Senator Kennedy was successful in having a sentence inserted into the NSF's budget in 1976 that required NSF to spend 7.5% of its Research Applied to National Needs (RANN) program with small business firms. This was equivalent to about 1% of NSF's budget. In 1977, the percentage was increased to 10% of the RANN budget. It stimulated NSF to initiate a newly designed SBIR program aimed at attracting quality research proposals. NSF's constituency opposed SBIR, and Dr. Obermayer and Milton Stewart, SBA's chief Counsel for Advocacy, met with the director of OMB in 1977 and 1978 to protect the program from internal axe at NSF. Then in January 1978, Arthur Obermayer requested and was permitted to provide testimony to the House Science and Technology Committee supporting the SBIR program, the first Congressional testimony specific in supporting SBIR. Prophetically he stated, "This program could potentially be the most significant government program of this century in the field of science and technology." His message to Congress was then reprinted in Chem Tech Magazine and presented at the International Conference on Technological Innovation at The Hague, and at Panel on Applications of Science and Technology of the COngressional Office of Technology Assessment.
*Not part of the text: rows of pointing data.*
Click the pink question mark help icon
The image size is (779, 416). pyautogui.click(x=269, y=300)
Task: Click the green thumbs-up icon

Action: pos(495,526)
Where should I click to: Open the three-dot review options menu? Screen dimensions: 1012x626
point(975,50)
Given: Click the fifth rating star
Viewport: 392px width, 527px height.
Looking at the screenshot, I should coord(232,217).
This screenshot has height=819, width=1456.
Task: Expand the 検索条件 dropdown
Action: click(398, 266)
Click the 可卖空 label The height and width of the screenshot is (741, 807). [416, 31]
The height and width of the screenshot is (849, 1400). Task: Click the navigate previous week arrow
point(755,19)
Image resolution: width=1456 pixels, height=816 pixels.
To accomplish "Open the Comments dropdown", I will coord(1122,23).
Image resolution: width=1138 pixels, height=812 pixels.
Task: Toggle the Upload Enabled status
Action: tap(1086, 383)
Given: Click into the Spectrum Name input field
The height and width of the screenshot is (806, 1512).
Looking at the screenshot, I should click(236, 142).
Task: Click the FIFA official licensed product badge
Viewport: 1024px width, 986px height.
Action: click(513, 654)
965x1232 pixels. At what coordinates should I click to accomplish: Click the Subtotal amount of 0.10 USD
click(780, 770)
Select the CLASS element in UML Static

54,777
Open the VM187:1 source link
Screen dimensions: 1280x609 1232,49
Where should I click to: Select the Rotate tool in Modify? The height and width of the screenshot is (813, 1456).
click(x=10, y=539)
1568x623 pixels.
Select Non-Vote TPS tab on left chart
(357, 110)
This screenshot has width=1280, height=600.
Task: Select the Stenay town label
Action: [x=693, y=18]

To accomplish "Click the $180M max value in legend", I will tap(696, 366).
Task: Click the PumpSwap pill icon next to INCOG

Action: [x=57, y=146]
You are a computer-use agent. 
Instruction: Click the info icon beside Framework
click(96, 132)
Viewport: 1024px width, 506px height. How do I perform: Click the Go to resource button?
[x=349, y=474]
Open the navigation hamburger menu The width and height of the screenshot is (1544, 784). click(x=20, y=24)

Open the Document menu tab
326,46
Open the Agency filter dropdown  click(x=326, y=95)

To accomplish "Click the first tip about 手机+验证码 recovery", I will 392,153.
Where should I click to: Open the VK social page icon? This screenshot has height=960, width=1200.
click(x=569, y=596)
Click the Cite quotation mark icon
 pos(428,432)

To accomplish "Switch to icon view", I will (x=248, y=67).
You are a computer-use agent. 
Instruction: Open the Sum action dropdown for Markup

At the beginning of 1979, Dr. Judith Obermayer joined with Dr. Arthur Obermayer in promoting the SBIR program. They testified at many Congressional hearings, wrote articles and reports explaining its potential role, and helped the Congress draft legislation to make the NSF program government-wide. At the White House Conference on Small Business in 1980, they focused on getting the SBIR program accepted as a top legislative priority of small business. Then they became co-presidents of the National Association for Small Business Innovation, an organization specifically formed to lobby for the passage of legislation making SBIR government-wide. At this time, the SBIR bill was very controversial. The academic community did not want to share the government R&D pie with small business, and government agencies did not want to be forced by Congress to make awards to small business. In fact, there were two full days of heated debate in the House of Representatives prior to the vote in 1982.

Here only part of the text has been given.